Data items
# # # #

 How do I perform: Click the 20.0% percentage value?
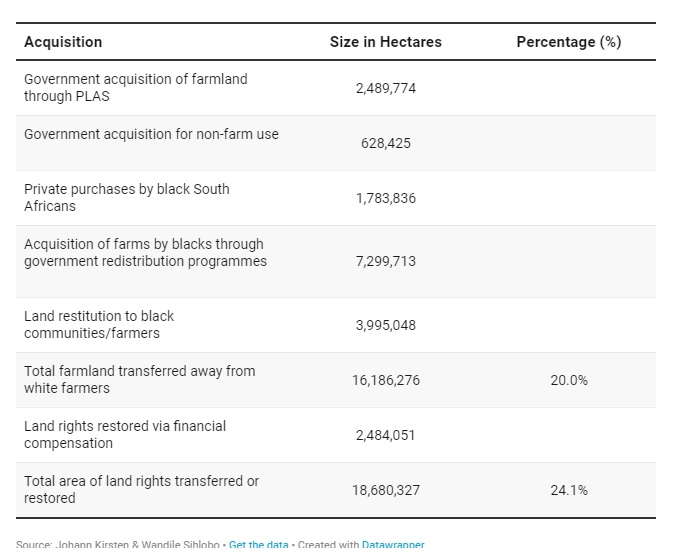click(x=568, y=380)
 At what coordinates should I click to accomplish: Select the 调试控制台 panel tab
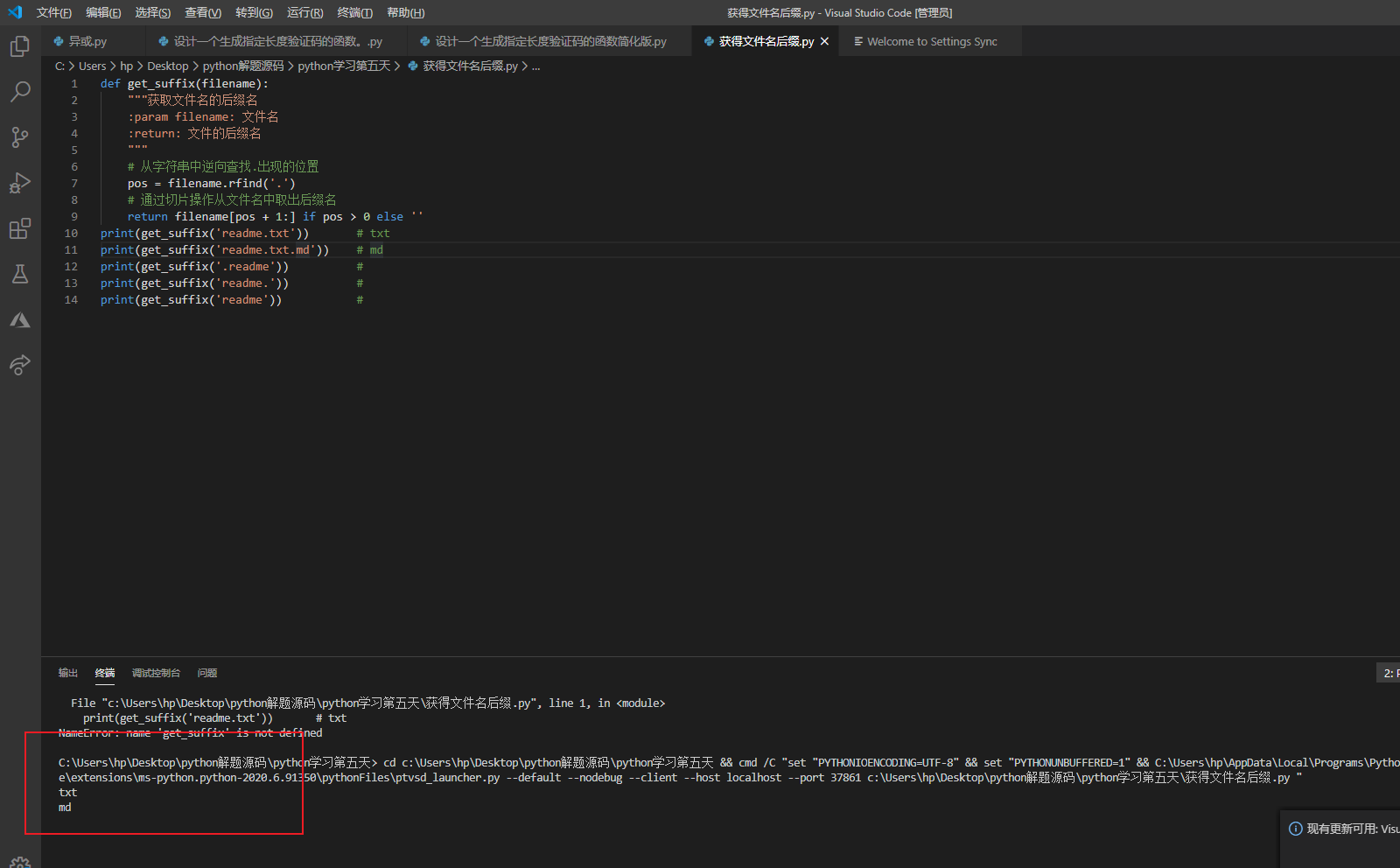156,673
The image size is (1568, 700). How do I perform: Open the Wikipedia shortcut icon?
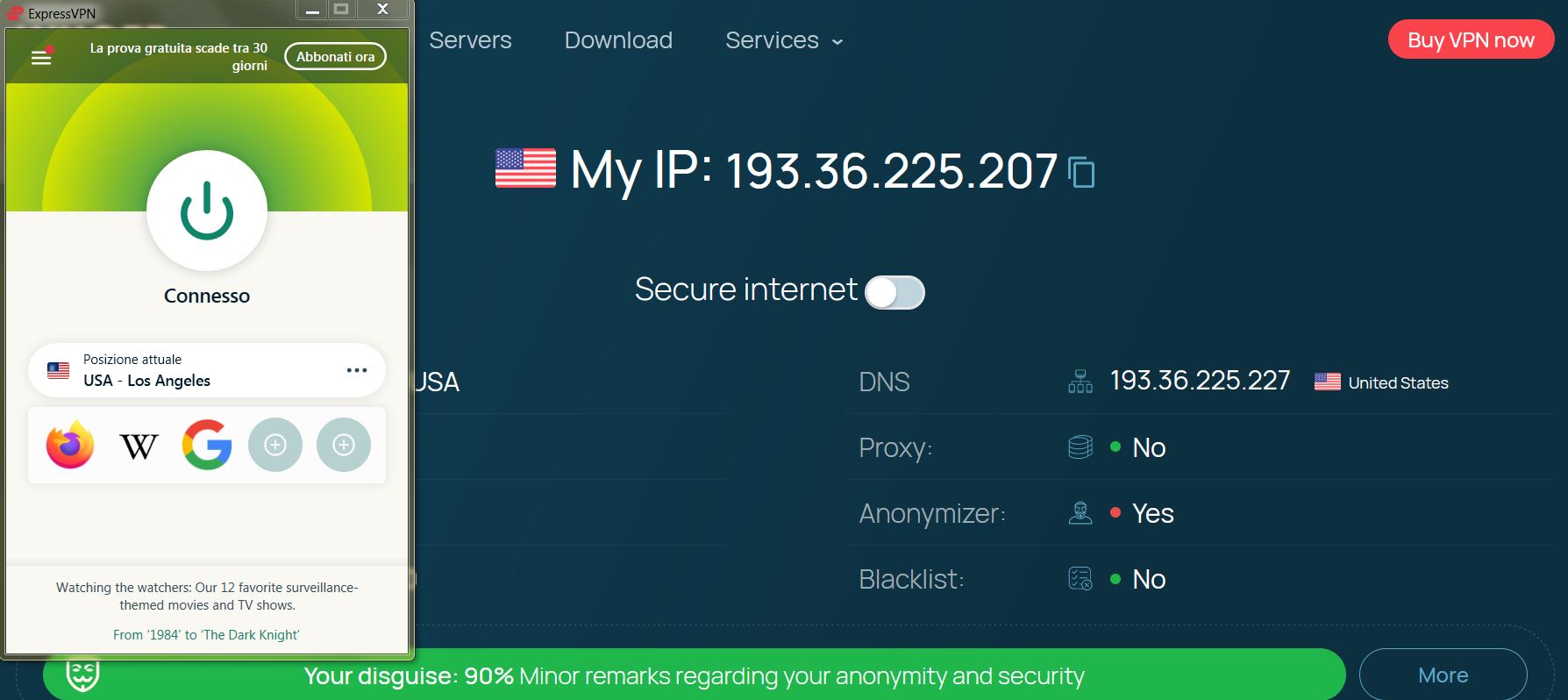tap(139, 446)
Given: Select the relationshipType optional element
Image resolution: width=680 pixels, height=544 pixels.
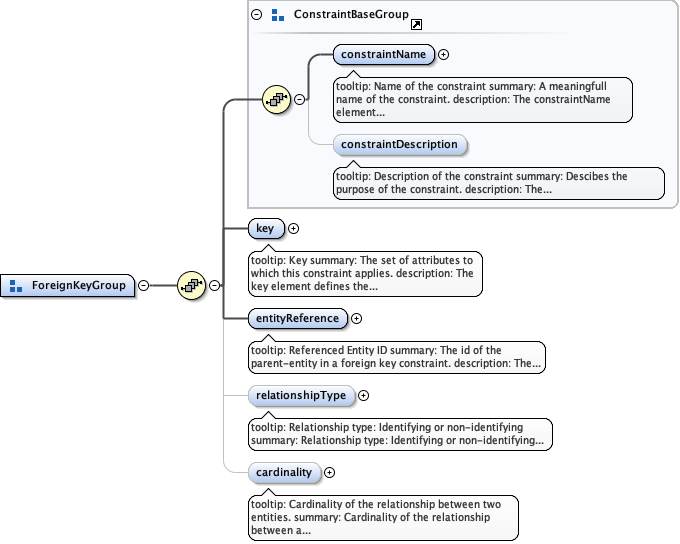Looking at the screenshot, I should tap(301, 395).
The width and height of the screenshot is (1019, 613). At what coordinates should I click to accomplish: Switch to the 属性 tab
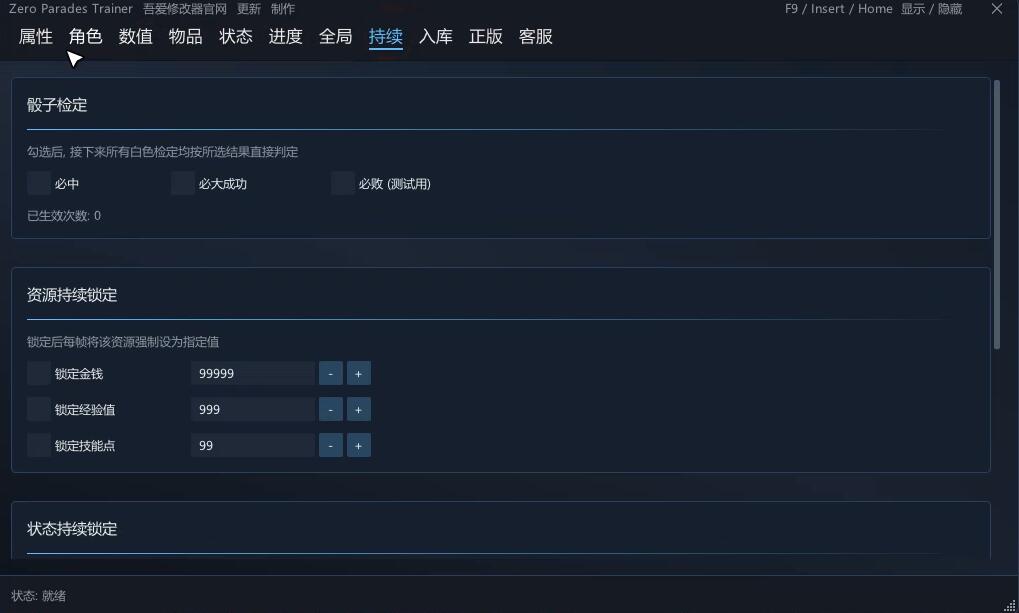pyautogui.click(x=36, y=36)
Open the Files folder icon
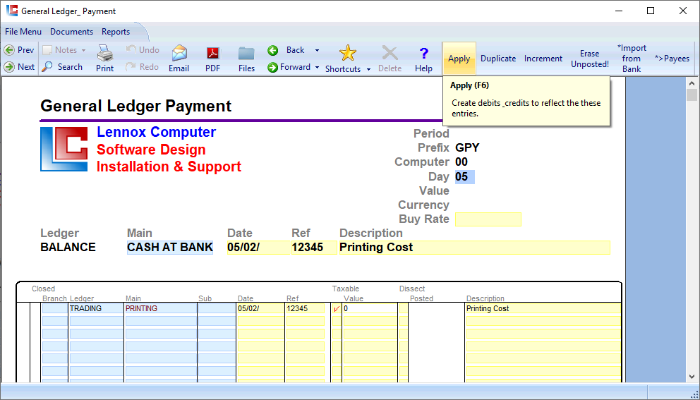The height and width of the screenshot is (400, 700). pos(246,58)
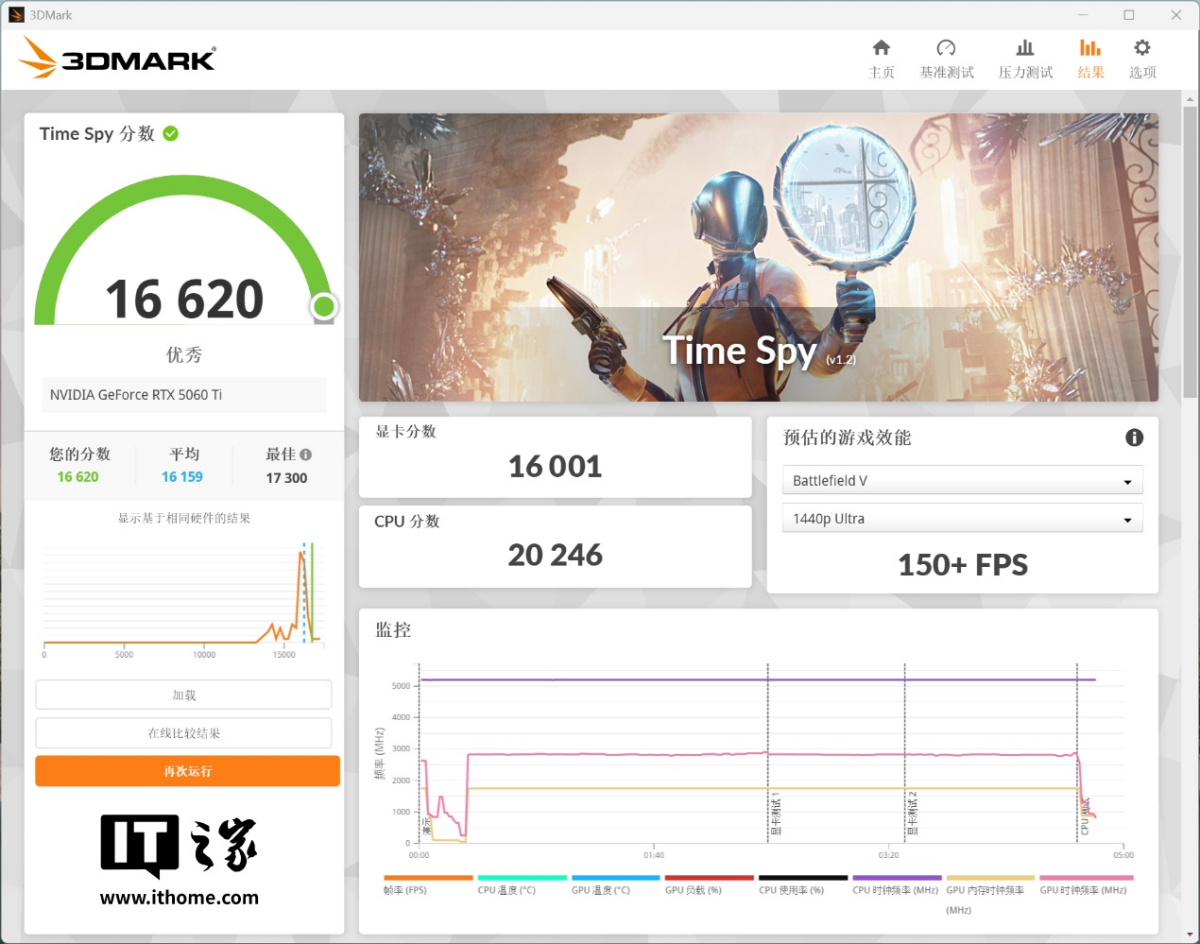1200x944 pixels.
Task: Open Options via gear icon
Action: tap(1142, 49)
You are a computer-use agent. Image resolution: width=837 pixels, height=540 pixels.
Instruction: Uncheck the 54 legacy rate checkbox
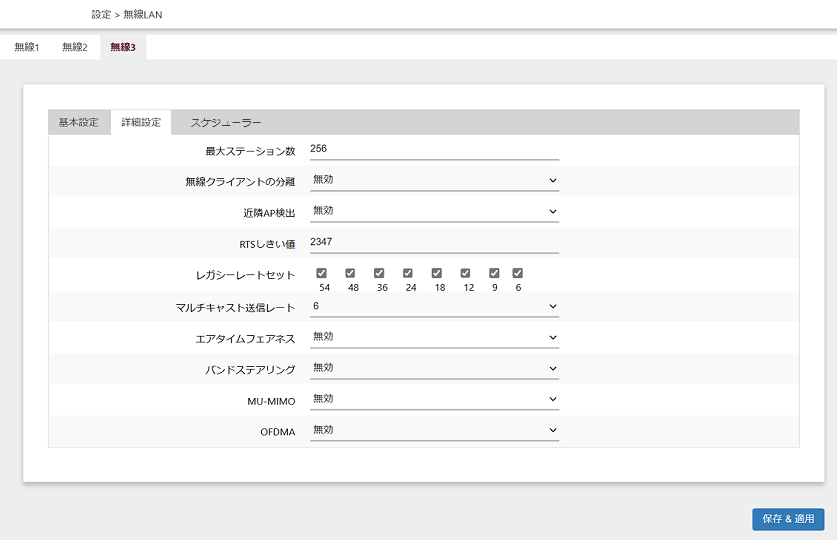coord(321,273)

# # # #

» **Aim of the exercise**: With the pictures left out, output the lines from the one containing "Instruction: Uncheck the" through the last line of the records above, exactly as they are.

» **Result for this exercise**:
Instruction: Uncheck the 54 legacy rate checkbox
coord(321,273)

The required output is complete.